GIVEN DATA:
_____

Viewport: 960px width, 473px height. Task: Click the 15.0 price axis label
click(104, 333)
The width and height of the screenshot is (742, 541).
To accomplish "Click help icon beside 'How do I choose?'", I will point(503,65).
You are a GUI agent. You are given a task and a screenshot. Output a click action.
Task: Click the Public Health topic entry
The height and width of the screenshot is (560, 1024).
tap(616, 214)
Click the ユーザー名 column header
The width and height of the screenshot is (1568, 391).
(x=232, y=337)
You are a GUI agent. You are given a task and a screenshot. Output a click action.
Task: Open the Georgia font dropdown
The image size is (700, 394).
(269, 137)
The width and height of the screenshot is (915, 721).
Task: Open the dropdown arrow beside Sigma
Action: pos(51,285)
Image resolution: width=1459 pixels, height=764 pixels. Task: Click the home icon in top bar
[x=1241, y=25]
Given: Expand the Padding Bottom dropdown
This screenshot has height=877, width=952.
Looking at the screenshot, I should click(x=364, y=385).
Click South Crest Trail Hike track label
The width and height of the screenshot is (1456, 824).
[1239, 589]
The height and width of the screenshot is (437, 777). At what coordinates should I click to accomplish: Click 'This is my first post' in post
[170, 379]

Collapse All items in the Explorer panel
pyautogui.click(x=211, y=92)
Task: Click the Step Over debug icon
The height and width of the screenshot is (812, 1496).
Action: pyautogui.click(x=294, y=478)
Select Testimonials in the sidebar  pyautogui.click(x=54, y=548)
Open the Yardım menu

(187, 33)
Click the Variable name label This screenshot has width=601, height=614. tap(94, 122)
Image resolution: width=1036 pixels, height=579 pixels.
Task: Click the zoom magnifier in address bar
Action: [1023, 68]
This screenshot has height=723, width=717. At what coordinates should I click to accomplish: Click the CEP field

_____

WHAT THE TASK REQUIRES:
The complete listing, transcribed exactly, is the expected answer.

WRITTEN ANSWER:
Viewport: 960px width, 473px height. Task: Click the 15.0 price axis label
click(104, 333)
The width and height of the screenshot is (742, 541).
To accomplish "Click help icon beside 'How do I choose?'", I will point(503,65).
You are a GUI agent. You are given a task and a screenshot. Output a click action.
Task: Click the Public Health topic entry
The height and width of the screenshot is (560, 1024).
tap(616, 214)
Click the ユーザー名 column header
The width and height of the screenshot is (1568, 391).
(x=232, y=337)
You are a GUI agent. You are given a task and a screenshot. Output a click action.
Task: Open the Georgia font dropdown
The image size is (700, 394).
(269, 137)
The width and height of the screenshot is (915, 721).
Task: Open the dropdown arrow beside Sigma
Action: pos(51,285)
Image resolution: width=1459 pixels, height=764 pixels. Task: Click the home icon in top bar
[x=1241, y=25]
Given: Expand the Padding Bottom dropdown
This screenshot has height=877, width=952.
Looking at the screenshot, I should click(x=364, y=385).
Click South Crest Trail Hike track label
The width and height of the screenshot is (1456, 824).
[1239, 589]
The height and width of the screenshot is (437, 777). At what coordinates should I click to accomplish: Click 'This is my first post' in post
[170, 379]

Collapse All items in the Explorer panel
pyautogui.click(x=211, y=92)
Task: Click the Step Over debug icon
The height and width of the screenshot is (812, 1496).
Action: pyautogui.click(x=294, y=478)
Select Testimonials in the sidebar  pyautogui.click(x=54, y=548)
Open the Yardım menu

(187, 33)
Click the Variable name label This screenshot has width=601, height=614. tap(94, 122)
Image resolution: width=1036 pixels, height=579 pixels.
Task: Click the zoom magnifier in address bar
Action: [1023, 68]
This screenshot has height=723, width=717. At what coordinates should I click to accomplish: Click the CEP field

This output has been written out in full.